In this study, the researchers in the Moerner and Qi labs also joined forces to look at what happens after treatment with the antiviral remdesivir. They saw that the while the levels of gRNA and dsRNA overall decreased in the cell, the size of the dsRNA bubbles remained the same, which supports their temporary storage theory. The team hopes that further studies with the super-resolution toolkit could help determine if other antivirals might target those spheres. “When people don’t have tools, they have no way of making new findings,” said Qi.
“This is a great example of how you can’t predict what you will find until you go looking,” said Moerner. “Much can be learned about the biology of these complex systems with modern nanoscale optical tools.”
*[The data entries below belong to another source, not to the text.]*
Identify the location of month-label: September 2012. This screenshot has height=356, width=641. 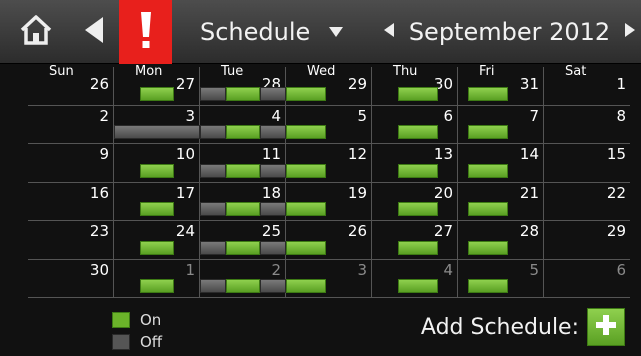
(510, 32).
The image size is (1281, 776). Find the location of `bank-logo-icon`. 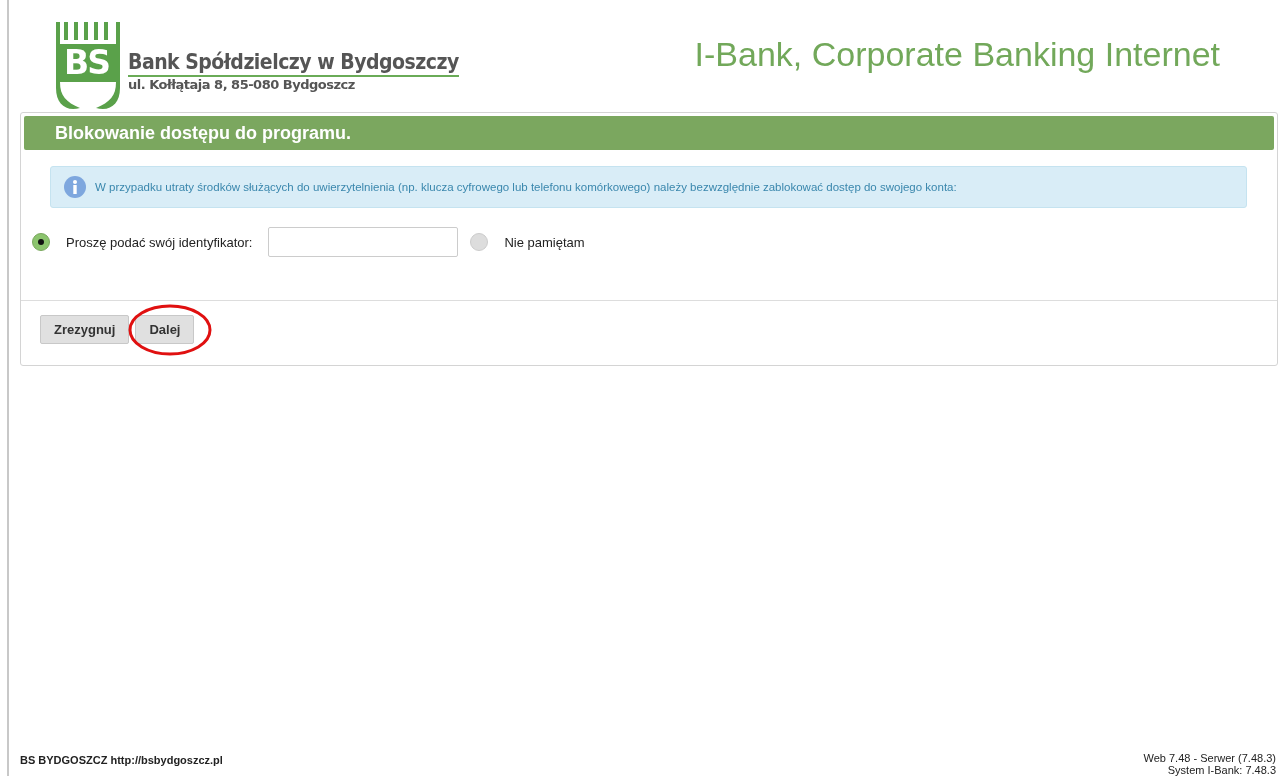

bank-logo-icon is located at coordinates (88, 67).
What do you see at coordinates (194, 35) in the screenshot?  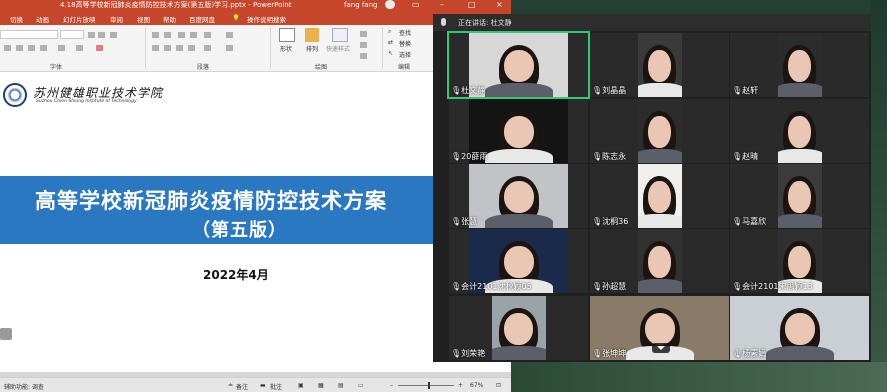 I see `increase-indent-icon` at bounding box center [194, 35].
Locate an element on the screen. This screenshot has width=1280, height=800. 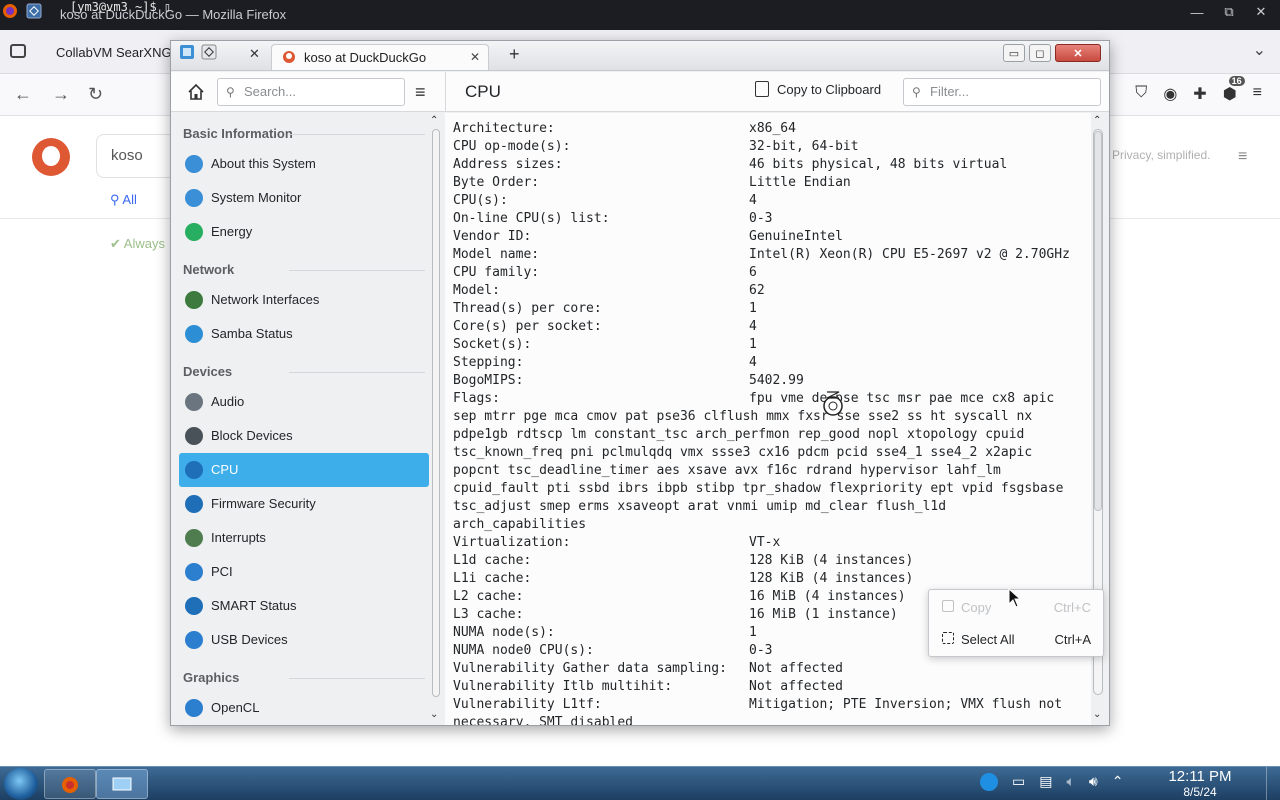
sidebar-scrollbar: ⌃ ⌄ is located at coordinates (435, 419).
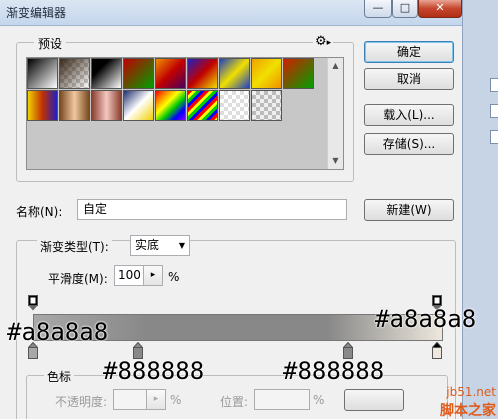 This screenshot has width=498, height=419. I want to click on opacity-stop-left, so click(33, 303).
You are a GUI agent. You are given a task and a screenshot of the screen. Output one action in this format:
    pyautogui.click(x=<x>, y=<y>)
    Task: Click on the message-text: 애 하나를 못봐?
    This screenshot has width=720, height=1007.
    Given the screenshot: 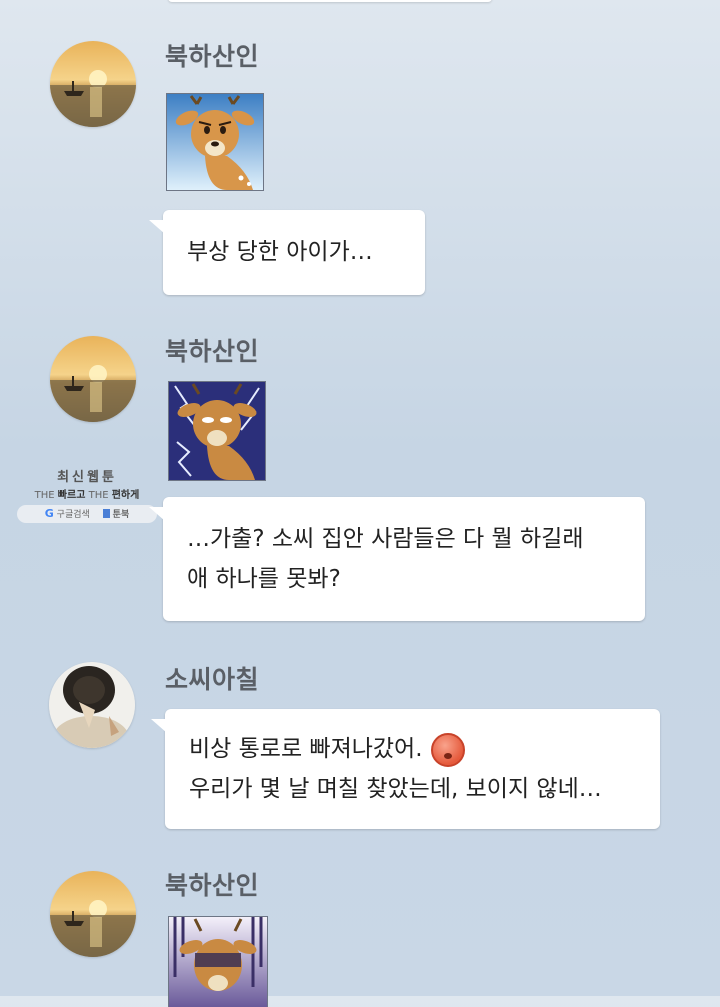 What is the action you would take?
    pyautogui.click(x=264, y=579)
    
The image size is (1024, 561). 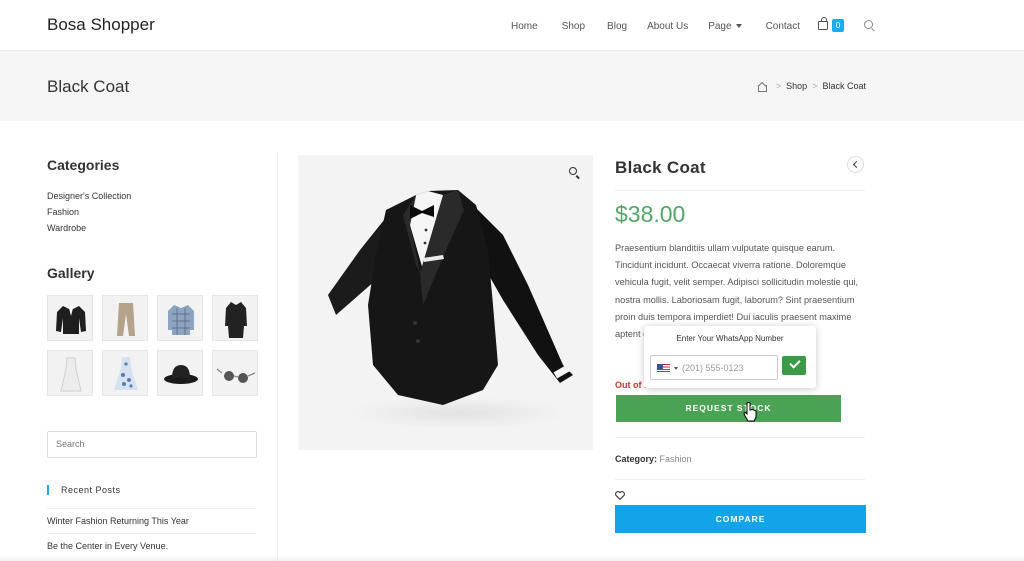 What do you see at coordinates (574, 26) in the screenshot?
I see `nav-shop: Shop` at bounding box center [574, 26].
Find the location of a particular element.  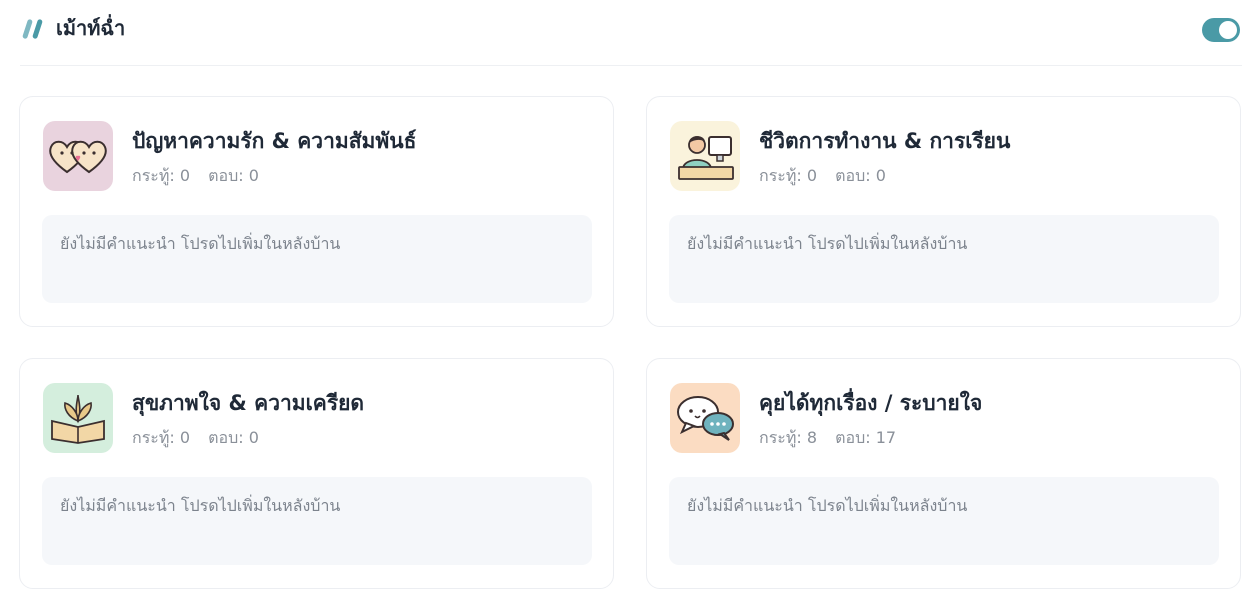

double-slash-logo-icon is located at coordinates (32, 29).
Other Stanford coauthors include former graduate student Jiarui Wang, postdoctoral scholars Mengting Han and Leiping Zeng, graduate student Anish Roy and former postdoctoral scholars Haifeng Wang and Leonhard Möckl.
Moerner is a professor in the School of Humanities in Sciences, a faculty fellow at Stanford ChEM-H and a member of Bio-X and of the Wu Tsai Neurosciences Institute. Qi is a member of Bio-X, the Maternal & Child Health Research Institute, Stanford Cancer Institute and the Wu Tsai Neurosciences Institute.
The work was supported by the National Institute of General Medical Sciences and the National Institutes of Health. Wang is a Mona M. Burgess Stanford Bio-X Fellow.